» **Objective**
Format the lines of the listing as a numbered list without blank lines, starting at the line containing "Task: Open the Katalogy book icon" and ending after the line containing "Action: tap(1144, 46)".

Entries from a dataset
-*-

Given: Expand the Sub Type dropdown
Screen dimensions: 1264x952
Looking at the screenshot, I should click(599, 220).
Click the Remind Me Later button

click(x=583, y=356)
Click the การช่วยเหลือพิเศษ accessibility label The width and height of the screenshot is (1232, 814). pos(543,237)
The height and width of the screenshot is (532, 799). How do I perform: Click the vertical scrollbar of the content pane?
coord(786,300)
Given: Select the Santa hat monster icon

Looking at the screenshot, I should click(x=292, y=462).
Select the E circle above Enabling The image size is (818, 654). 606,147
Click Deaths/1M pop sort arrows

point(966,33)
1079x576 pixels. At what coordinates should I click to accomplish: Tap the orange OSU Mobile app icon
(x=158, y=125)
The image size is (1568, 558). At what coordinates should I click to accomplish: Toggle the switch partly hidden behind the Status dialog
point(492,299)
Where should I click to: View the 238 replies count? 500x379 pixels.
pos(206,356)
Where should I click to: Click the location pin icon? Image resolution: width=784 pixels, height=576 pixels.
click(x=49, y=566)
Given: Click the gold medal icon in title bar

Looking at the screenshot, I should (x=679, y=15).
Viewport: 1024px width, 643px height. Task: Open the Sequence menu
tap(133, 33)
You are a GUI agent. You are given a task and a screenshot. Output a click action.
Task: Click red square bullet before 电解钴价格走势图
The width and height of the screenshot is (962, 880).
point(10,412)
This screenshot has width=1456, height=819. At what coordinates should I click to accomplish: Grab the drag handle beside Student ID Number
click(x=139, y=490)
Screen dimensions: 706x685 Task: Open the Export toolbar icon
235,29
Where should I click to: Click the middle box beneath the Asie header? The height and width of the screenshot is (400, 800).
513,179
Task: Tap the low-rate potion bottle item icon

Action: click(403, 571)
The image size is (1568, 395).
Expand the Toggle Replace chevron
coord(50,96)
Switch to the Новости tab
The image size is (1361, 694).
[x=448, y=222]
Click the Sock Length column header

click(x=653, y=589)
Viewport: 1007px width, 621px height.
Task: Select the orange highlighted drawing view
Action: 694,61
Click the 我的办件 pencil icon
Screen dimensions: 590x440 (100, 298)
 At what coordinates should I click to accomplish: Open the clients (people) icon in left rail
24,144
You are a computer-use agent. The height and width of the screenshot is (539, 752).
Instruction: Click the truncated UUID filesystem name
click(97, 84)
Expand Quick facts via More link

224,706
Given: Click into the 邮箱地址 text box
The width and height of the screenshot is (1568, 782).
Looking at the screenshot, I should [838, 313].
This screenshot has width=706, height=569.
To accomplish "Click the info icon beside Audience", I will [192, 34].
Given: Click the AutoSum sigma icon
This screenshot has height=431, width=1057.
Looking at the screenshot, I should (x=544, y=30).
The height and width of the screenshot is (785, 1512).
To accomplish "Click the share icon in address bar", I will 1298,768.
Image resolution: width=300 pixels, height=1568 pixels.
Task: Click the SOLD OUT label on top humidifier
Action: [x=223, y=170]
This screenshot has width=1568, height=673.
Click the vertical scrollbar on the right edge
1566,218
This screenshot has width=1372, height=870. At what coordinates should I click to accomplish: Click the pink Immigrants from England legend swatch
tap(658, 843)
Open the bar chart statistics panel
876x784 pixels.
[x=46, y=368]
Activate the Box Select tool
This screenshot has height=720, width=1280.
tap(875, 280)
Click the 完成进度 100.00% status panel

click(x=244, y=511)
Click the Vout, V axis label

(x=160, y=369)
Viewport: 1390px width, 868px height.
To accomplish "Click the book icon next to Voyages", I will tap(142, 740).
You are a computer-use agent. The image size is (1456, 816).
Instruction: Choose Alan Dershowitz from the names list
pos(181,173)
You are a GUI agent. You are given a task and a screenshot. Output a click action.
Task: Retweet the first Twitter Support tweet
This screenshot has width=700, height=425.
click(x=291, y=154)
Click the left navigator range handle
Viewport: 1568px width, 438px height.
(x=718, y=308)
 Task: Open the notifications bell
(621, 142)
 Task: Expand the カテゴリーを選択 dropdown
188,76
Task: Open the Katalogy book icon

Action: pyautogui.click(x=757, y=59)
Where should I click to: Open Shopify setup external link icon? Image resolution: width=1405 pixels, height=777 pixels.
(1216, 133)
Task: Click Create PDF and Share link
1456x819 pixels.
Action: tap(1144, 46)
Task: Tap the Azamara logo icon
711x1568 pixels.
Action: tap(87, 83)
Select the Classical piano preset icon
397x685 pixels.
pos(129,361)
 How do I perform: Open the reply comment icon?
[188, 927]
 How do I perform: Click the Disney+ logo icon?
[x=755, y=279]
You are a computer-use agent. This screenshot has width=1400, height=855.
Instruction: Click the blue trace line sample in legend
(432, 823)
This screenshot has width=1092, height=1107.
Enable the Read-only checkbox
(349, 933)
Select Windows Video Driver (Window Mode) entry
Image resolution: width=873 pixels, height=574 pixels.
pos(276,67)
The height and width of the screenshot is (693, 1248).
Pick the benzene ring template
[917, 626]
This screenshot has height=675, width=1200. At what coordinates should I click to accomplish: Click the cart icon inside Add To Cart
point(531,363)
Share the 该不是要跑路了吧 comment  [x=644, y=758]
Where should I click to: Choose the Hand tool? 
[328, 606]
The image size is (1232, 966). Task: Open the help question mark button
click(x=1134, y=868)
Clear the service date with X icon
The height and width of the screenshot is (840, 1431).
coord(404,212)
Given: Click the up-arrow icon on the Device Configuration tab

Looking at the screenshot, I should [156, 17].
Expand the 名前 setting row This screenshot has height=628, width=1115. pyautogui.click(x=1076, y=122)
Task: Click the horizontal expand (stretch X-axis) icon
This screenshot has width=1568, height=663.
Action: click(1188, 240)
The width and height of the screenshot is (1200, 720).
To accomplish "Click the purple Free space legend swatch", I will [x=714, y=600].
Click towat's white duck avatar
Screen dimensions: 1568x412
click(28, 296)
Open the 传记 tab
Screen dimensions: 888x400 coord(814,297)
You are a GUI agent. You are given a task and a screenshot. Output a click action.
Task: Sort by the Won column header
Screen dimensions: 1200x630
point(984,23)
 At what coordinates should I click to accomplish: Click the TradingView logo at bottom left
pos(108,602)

-*-

» **Completed exercise**
1. Task: Open the Katalogy book icon
2. Action: pyautogui.click(x=757, y=59)
3. Where should I click to: Open Shopify setup external link icon? Image resolution: width=1405 pixels, height=777 pixels.
4. (1216, 133)
5. Task: Click Create PDF and Share link
6. 1456x819 pixels.
7. Action: tap(1144, 46)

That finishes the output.